Answer these from the ethidium bromide passage:
(a) What color does EtBr fluoresce under UV light?
(b) Where should pure EtBr always be handled?
(c) What document should be consulted before using EtBr?

* [Source passage]:
☆ ☆ ☆

Ethidium bromide (EtBr), 3,8-diamino-5-ethyl-6-phenylphenanthridinium bromide, is commonly used as a non-radioactive marker for identifying and visualizing nucleic acid bands in electrophoresis and other methods of gel-based nucleic acid separation. EtBr is a dark red crystalline that readily fluoresces reddish-brown when exposed to ultraviolet (UV) light. EtBr is a potent mutagen and toxic after an acute exposure. It is an irritant to the skin, eyes, mouth, and upper respiratory tract. Direct contact with EtBr should be avoided.
The best practice for handling EtBr, as with handling any chemical, is to consult the MSDS prior to usage. Pure EtBr should always be handled in a chemical fume hood. A laboratory that uses EtBr can easily become contaminated if appropriate precautions are not taken. The following best management practices are recommended for all EtBr laboratories:
- Designate an area where EtBr work is going to occur and only handle it in this area (i.e. chemical fume hood, bench top). The area within a laboratory where EtBr is used should be limited.

☆ ☆ ☆

* [Supplied material]:
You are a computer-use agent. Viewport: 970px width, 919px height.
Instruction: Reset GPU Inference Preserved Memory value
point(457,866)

☆ ☆ ☆

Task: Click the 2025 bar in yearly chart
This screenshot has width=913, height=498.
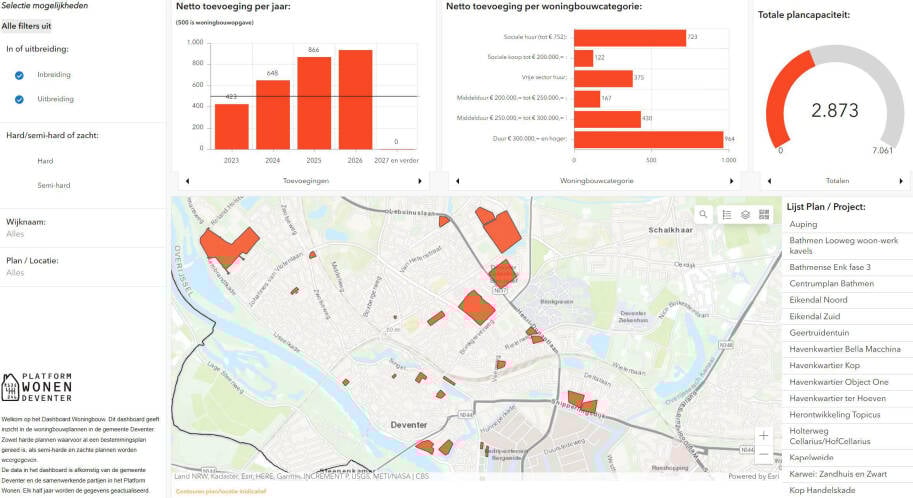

☆ ☆ ☆

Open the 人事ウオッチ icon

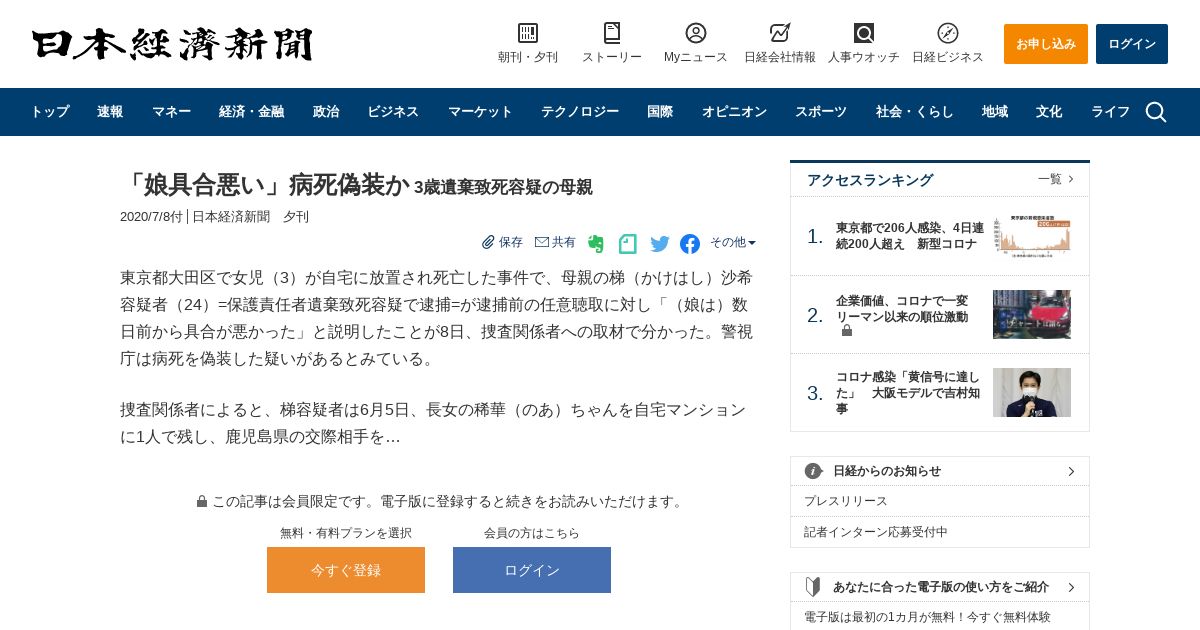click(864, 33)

☆ ☆ ☆

* [Response area]:
(a) Reddish-brown
(b) In a chemical fume hood
(c) The MSDS